Mike Sharp responded to Michael O' Dell's question (in part) -
>
> Aha! Now I understand your question...The way I understand it (hopefully
if I'm
> wrong, somebody will set me straight), there are actually multiple text
nodes
> within the description.  Text nodes do not have delimiters in and of
> themselves--they are contained within another element.  So in reality,
> Description contains a substructure with three nodes:
> 1. Some Text
> 2. Link
> 3. Some More text
>
> The xsl:value-of tag de-normalizes the text nodes into one node, by
default.  In
> fact, it's my understanding that if you programmatically removed the
<link> tag
> in the description element of a parsed XML document, you'd still have two
text
> nodes...even though you couldn't visually see where one starts and one
ends.
> The parser had them as separate nodes, and until you do something with
them,
> they remain separate.
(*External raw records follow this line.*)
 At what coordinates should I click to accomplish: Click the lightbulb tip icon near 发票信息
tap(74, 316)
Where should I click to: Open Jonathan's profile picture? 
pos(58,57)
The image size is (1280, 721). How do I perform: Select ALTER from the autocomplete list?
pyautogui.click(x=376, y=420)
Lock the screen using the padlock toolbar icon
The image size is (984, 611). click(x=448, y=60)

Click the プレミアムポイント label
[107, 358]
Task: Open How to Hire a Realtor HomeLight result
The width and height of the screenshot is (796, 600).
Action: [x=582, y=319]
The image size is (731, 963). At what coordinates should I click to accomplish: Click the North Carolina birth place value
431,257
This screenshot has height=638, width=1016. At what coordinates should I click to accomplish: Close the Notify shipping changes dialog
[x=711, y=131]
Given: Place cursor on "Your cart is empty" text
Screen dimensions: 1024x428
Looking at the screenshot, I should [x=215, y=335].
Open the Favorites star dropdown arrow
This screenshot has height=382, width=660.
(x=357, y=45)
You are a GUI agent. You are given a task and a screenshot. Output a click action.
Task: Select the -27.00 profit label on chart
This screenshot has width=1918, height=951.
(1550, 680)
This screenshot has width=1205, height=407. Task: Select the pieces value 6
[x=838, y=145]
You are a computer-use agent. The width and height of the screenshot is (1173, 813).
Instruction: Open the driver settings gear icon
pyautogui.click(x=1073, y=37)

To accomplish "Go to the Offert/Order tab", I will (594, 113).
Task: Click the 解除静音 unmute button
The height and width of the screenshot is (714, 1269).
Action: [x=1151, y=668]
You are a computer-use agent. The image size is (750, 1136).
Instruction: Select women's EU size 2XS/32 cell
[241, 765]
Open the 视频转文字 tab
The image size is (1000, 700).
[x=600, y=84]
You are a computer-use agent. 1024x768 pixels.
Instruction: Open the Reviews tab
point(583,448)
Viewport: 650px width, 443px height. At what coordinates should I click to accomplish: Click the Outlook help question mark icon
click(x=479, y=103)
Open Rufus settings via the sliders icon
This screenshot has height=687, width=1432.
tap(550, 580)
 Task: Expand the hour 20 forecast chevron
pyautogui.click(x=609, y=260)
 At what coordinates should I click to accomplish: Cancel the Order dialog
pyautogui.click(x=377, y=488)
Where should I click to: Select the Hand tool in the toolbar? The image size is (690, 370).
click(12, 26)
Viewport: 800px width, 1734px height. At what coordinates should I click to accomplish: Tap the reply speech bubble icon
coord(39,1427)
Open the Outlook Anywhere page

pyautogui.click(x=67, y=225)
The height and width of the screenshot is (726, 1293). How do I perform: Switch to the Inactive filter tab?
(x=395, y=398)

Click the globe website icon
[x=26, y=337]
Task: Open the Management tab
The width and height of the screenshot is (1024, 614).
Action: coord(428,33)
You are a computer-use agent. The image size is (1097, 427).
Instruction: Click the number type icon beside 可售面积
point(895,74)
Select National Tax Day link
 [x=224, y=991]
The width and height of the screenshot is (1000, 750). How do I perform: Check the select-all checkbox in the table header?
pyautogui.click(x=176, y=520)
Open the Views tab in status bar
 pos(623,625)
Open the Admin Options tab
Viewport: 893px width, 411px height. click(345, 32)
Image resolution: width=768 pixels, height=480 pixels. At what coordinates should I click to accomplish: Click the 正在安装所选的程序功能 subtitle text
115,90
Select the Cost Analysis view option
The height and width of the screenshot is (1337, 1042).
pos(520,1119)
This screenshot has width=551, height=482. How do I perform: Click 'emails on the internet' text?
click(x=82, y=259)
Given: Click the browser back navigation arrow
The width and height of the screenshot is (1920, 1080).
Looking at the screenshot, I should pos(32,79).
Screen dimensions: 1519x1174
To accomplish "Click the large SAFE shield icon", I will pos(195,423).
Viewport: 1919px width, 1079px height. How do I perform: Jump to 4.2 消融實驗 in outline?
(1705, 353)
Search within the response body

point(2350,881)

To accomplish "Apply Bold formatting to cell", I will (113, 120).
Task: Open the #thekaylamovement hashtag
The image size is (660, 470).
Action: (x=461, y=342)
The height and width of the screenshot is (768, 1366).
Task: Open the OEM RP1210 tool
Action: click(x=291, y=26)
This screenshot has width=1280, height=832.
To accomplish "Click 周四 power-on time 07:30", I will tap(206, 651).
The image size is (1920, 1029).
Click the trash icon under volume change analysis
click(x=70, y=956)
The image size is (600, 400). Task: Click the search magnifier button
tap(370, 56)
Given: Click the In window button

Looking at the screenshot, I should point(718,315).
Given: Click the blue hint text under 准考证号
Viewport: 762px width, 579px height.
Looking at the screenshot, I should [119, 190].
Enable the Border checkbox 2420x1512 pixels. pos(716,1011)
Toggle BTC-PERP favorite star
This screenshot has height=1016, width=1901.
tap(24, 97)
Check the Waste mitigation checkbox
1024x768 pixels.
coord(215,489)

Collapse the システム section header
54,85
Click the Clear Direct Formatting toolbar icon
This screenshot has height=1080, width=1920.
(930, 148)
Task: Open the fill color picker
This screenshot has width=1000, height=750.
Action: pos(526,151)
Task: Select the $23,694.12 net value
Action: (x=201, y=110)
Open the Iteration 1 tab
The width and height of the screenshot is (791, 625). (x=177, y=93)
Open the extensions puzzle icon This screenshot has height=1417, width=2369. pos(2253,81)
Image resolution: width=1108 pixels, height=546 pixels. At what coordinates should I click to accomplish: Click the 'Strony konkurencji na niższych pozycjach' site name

That's why text nodes are de-normalized by default
with
> the xsl:value-of.
>
> The basic rule is, if the xsl pattern returns more than a single node, the
> xsl:value-of element returns the text of the first node.  This is
equivalent to
> the XMLDOMNode object's selectSingleNode method. If the node returned is
an
> element with substructure, as in your case, xsl:value-of returns the
> concatenated text nodes of that element's subtree with the markup removed.
>
> That said, I would probably avoid just such a structure, if I could,
because I
> don't feel it's clear...
>

I use an identical structure myself to produce certain web pages - it's even
got an inline link like Mike O'Dell's example - and it transforms with XSLT
just as I intended.

Another way to look at it is to look at the element declaration for mixed
content that looks like this example:

<!ELEMENT theElement (#PCDATA|link|other-in-line)*>

This says that, at any position within an instance of theElement, you can
have a character, a <link> element, or an <other-in-line> element, and you
can have as many of them as you like.  That's just what M. O'D has in his
example.  Nothing unusual about the element declaration.

So there's really no surprise that "it works" under XSLT.